> ASSIGNMENT: Among the entries, which lines carry the string "dropdown"? Copy each of them.

Stored records

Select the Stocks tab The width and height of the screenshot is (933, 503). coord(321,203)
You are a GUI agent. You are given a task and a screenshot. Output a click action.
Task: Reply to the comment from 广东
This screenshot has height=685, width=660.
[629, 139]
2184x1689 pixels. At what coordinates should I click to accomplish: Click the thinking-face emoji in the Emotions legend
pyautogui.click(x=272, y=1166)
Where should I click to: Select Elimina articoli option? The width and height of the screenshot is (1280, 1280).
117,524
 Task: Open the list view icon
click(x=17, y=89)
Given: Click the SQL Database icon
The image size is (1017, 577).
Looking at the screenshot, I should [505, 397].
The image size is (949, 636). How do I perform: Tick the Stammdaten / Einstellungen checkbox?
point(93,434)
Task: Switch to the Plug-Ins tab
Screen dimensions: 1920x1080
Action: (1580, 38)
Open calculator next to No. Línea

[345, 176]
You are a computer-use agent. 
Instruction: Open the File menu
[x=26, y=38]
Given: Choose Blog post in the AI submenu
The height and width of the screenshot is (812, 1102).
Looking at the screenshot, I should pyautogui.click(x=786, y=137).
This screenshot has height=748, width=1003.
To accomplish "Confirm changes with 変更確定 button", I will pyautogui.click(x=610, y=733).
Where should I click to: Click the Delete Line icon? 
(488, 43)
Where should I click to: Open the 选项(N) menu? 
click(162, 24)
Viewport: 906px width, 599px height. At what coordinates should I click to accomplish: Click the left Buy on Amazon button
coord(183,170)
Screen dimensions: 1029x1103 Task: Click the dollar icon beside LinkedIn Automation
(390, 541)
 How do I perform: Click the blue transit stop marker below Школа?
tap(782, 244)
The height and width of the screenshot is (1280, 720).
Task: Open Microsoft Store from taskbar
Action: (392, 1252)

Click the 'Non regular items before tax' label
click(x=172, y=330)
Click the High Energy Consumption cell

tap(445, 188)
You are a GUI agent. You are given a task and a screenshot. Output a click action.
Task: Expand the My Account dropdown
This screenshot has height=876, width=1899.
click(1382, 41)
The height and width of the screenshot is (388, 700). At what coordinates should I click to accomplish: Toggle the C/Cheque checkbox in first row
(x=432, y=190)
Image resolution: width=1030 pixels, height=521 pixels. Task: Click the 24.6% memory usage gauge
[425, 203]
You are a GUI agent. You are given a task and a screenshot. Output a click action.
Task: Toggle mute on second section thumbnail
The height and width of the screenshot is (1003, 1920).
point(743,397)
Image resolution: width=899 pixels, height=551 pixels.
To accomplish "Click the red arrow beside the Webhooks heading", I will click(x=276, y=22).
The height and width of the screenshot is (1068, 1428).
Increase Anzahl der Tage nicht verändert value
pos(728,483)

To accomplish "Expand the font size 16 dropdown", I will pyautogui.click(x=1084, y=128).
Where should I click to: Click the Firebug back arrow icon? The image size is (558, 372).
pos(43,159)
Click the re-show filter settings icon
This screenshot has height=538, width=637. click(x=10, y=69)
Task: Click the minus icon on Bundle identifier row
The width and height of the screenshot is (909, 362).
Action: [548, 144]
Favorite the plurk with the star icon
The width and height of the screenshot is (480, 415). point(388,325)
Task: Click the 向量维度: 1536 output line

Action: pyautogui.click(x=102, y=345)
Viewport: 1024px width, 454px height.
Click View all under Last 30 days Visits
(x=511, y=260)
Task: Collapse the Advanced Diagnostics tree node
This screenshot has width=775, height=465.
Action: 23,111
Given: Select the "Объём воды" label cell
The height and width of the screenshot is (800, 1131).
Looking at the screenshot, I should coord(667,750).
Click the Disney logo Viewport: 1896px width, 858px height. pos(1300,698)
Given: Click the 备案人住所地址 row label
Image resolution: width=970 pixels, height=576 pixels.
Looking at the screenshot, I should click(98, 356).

> OUTPUT OF THE TASK:
Task: Expand the My Account dropdown
To accomplish "Expand the font size 16 dropdown", I will pyautogui.click(x=1084, y=128).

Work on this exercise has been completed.